Push and Pull Workouts

bodyA lot of people often wonder what the best training routine is, how many sets to do per exercise and what rep ranges to use. My answer usually is: It all depends on your body type, how quickly you can recover from workouts, and how often you can go to the gym.  A lot of guys generally stick to the traditional bodybuilding style type routine where they train for 5 days a week. Monday’s are usually chest, Tuesdays are legs, Wednesdays are back, etc.

The training volume that traditional bodybuilding routines call for, combined with frequency and often intensity, can sometimes lead to being sore for days and often overtraining, if not careful.

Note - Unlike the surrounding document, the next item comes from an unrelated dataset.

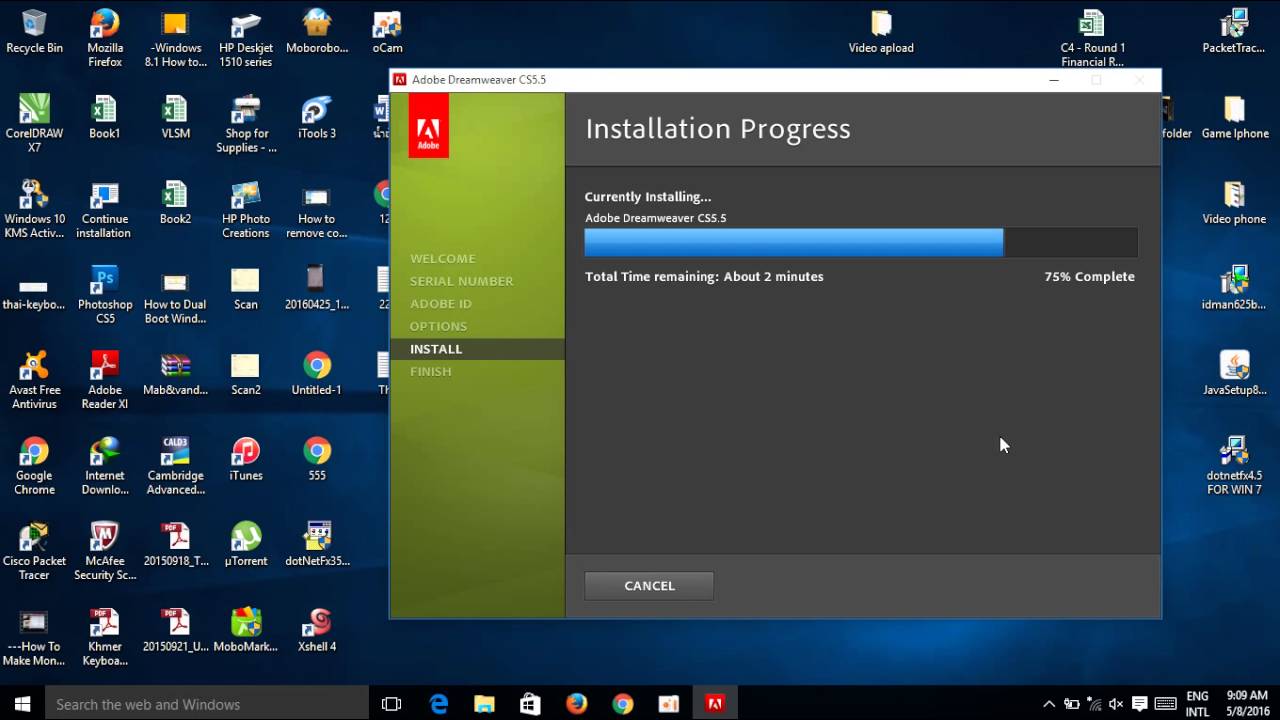Open iTunes from the desktop

245,450
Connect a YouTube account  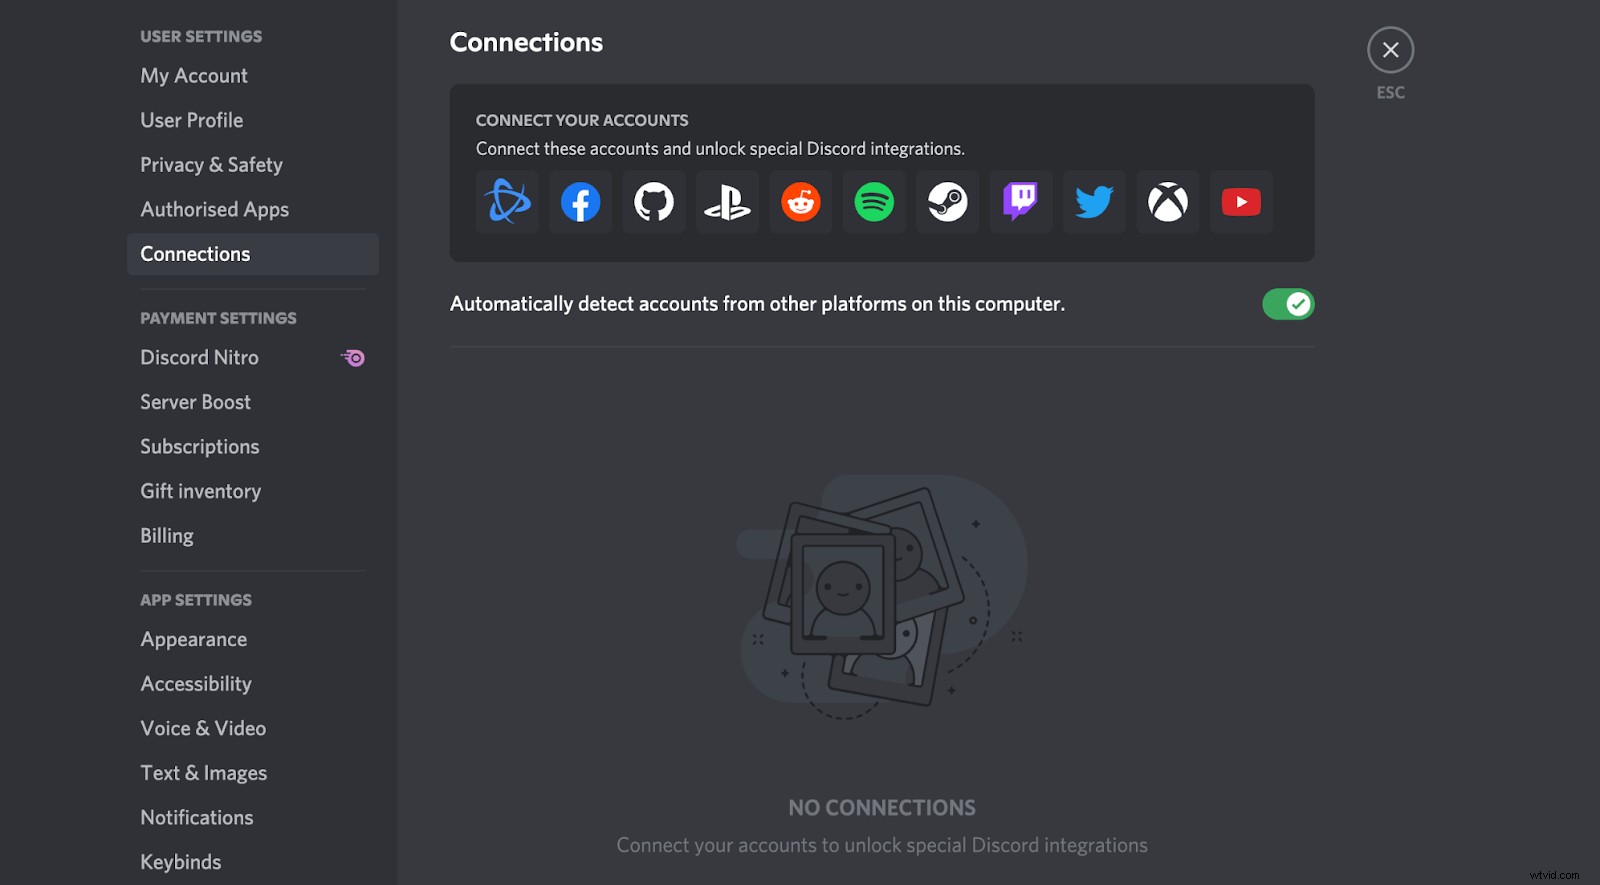click(1241, 202)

My current training routine consists of push and pull workouts. One day being a push day, one day being a pull day, followed by a day of rest, and it repeats. The pull days consists of working out my back, rear delts, hamstrings, biceps and forearms. The push days consist of training chest, triceps, quads and shoulders ( lateral and medial heads).

I find that personally, this routine allows for maximum strength and muscle gains, and it works great for me. Though some may argue that overtraining may occur because of the frequency of my workouts (training each body part twice a week),I can safely say that my routine is incorporated to fit my body and also allows for maximum rest and recovery. On top of that, I never push my exercises to complete failure. So my current routine looks something like this:

Fridays: Heavy pull day
Saturdays: Heavy push day
Sundays: rest
Monday: Moderate pull day
Tuesday: Moderate push day
Wednesday: rest
Thursday: rest

The reason I do this routine is that it allows me to increase the frequency of my training because sometimes I hate being away from the gym. Also, I find that if I work out one body part per week, sometimes it’ll recover too quickly and I find that I”ll be “waiting” to go to the gym to train that body part again. This push/pull routine allows me to work out my muscles more frequently and I can assure you that my muscles are given optimal rest periods (48 hours+) before hitting them again. This will allow for quicker strength and size progression, providing that nutrition and adequate sleep is provided.

So my current heavy pull day looks something like this:

Rack Pulls – 3 sets of 5
Close grip lat pull down – 3 sets of 5
Wide grip lat pull down – 3 sets of 5
Barbell shrugs – 3 sets of 5
Barbell bicep curls – 3 sets of 7
Straight Leg deadlifts – 3 sets of 5

My moderate pull day which occurs roughly 48+ hours after my heavy pull day is:

Barbell Deadlifts – 3 sets of 10-12 reps
Barbell rows – 3 sets of 10-12 reps
Dumbbell shrugs – 3 sets of 10-12 reps
Dumbbell concentration curls – 3 sets of 10-12 reps
Lying leg curls – 3 sets of 10-12 reps
Cable crunches – 3 sets of 10

My current heavy push day consists of:

Barbell Squats- 3 sets of 5
Barbell incline press – 3 sets of 5
Barbell bench press – 3 sets of 5
Barbell shoulder press – 3 sets of 5
Calf raises- 5 sets of 5

My moderate push day looks something like this:

Machine leg press- 3 sets of 10
Front squats- 3 sets of 10
Incline cable flies- 3 sets of 12
Flat cable flies- 3 sets of 12
Triceps Extensions – 3 sets of 10
Dumbbell shoulder press (preferably Arnold presses)- 3 sets of 10

This is pretty much my workout routine right now. I find it very effective for myself. The rest time between sets on heavy days is no longer than 90 seconds, and moderate days are anywhere from 30- 60 seconds. My heavy days combine the perfect amount exercises and rep ranges for increasing strength, without stressing out my body and central nervous system too much.

I find that 48 hours in-between the heavy and moderate weighted workouts are nearly perfect in terms of resting time. And my moderate weight days allow just the right volume to achieve muscle hypertrophy and really stimulate new muscle growth. The reason I give 2 days of rest between the moderate weight and heavy days is so my body can recover from muscles that may be sore from the higher rep ranges that are performed. As I’ve said, you should use workout routines that you find online and in magazines as a rough guideline. Everybody’s body is different and performing a routine that some buff guy gives you will not ensure the same outcome. With that said, feel free to use this routine, train hard, train smart and grow!